1/ Construction de la rocaille, 1975 – 2/ Cours de Physique Chimie, 1975 – 3/ Serre chaude, 1975
En ces temps-là, la sélection était rude : à l’examen d’entrée, 50 élèves étaient admis sur 400 candidats. On était aussi plus nombreux : il y avait deux classes de 25 élèves en BEPA. L’École formait davantage de jardiniers pour la Ville : sur 50 diplômés, une vingtaine rentrait à la Mairie de Paris. Aujourd’hui c’est autre chose…
Sarah : Après ton diplôme, tu as directement travaillé à l’École ?
Franck
Non : j’ai quitté l’école en juin 82, et passé les concours. En août 82, je suis rentré à la Ville de Paris, dans le 11e. Quand j’étais au parc de la Roquette de 1981 à 96, on avait participé au Jardin de la Rose (1985). Puis je suis retourné à Du Breuil, où en parallèle de mes activités de jardinier je donnais des cours de taille d’arbuste et de plantes vivaces en SCAP et aux jardiniers de la capitale. J’ai aussi fait des conférences sur les bambous pour les cours du samedi.
1/ Roseraie, 1995 – 2/ Saisonnières, à l’arrière des serres chaudes. Aujourd’hui, 2 tunnels sont à cet endroit. – 3/ Thierry Jourd’heuil*, ancien camarade de promotion de Franck, invité sur un plateau télé.
*André Eve, célèbre rosiériste français, a créé la Roseraie de Morailles à Pithiviers-le-Vieil. Les feuillages dans ce jardin sont aussi importants que les roses elles-mêmes : créant des volumes, des zones d’ombre mettant en valeur les couleurs des fleurs, étoffant leurs silhouettes.
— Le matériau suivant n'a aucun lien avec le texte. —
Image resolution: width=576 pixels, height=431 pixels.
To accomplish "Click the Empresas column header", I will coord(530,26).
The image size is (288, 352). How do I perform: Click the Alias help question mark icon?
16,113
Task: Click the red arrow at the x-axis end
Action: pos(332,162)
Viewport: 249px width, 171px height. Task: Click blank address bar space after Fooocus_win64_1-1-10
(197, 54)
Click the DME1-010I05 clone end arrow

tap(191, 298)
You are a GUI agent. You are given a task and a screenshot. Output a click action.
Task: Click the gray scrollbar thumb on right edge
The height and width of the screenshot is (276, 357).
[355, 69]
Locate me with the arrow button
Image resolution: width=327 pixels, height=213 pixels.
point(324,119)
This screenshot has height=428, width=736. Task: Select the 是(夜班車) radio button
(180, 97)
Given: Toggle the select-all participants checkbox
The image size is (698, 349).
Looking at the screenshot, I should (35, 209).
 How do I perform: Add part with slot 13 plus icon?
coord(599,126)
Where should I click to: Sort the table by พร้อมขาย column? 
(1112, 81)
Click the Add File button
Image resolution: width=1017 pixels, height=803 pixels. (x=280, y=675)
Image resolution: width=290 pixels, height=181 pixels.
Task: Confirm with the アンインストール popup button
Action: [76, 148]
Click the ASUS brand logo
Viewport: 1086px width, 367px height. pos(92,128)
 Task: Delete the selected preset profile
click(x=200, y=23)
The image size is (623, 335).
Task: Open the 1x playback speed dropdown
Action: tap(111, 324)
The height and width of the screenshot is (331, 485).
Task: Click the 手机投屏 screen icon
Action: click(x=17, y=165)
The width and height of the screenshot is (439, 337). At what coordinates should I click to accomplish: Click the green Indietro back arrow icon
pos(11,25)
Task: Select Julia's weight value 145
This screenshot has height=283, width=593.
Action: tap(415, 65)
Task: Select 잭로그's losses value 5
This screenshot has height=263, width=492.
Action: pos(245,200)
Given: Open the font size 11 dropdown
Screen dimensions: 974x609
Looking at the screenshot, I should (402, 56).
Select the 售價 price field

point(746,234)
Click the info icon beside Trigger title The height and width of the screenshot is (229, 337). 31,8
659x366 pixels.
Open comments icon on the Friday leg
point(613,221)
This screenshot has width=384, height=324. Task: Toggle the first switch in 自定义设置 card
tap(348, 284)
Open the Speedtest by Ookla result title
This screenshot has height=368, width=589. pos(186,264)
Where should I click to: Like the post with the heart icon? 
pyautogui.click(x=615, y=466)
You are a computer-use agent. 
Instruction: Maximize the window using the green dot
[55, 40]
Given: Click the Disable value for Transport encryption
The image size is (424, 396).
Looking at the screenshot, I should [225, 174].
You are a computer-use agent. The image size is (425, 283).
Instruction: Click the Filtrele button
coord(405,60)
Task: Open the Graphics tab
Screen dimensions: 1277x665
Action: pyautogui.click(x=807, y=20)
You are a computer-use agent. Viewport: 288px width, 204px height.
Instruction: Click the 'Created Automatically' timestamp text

Un mélange qui attire depuis de longues années les passionnés de roses, venant du monde entier.
Sarah : Tu as du voir beaucoup de changements depuis ton arrivée !
Franck
Oh que oui ! On est 22 jardiniers aujourd’hui, mais on a été jusqu’à 35… Beaucoup d’activités (et par conséquent de postes) ont été supprimés. Culture de chrysanthème et de potée fleurie, greffage de rosier dans la Pépinière… De même, un paquet de gens travaillait sur la Cour d’Honneur. Un jardin à la française avec beaucoup de fleurs, 2/3 jardiniers sur l’entretien du gazon, aussi fourni et moelleux qu’une moquette ! L’École faisait des concours de décoration florale, et remportait parfois des prix.
Il y avait aussi des corps de métiers, à temps plein à l’École. Menuisier, plombier, cultivateur (qui conduisait des tracteurs pour labourer le sol), magasinier, mécanicien, inventaire, tous ces postes étaient occupés par des spécialistes, et non des jardiniers.

De gauche à droite : 1/ Prix de la méditation « Un jardin dans la gare… un jardin dans la Ville », Gare de Paris-Est Juin 1994 – 2/ 1er Prix « Jardinier amateur », Thiais 1994 – 3/ 3e Prix « Floralies Départementales », Ste Geneviève-des-Bois 1991
1/ Franck à la construction de la Mare (2008) – 2/ Jean-François Perissaud et Jacques Falco, en train de ratisser le foin à l’Arboretum (2008)
Sur une clé USB, j’ai gardé des photo et quelques reportages télé sur l’École, des années 1975 à 2015. Par exemple, j’ai des photos de la construction de la mare aux nymphes Partie Paysagère, en 2008. On l’avait rendue imperméable avec de la terre tanche (toile avec couche d’argile). Sur ces photos, ce sont les meules de foin de l’Arboretum (qui faisait encore partie de l’École.) Il y avait des jardiniers qui travaillaient là-bas, avant leur rattachement au Service de l’Arbre de Paris en 2018-2019.
Sarah : on secteur préféré ?
Franck
Je suis plutôt polyvalent… Mais je n’ai pas encore travaillé aux serres chaudes ni au potager. Je garde un petit œil quand même, bien que je n’aie pas suivi de formation dessus. Mon objectif, c’est de faire un potager dans mon jardin !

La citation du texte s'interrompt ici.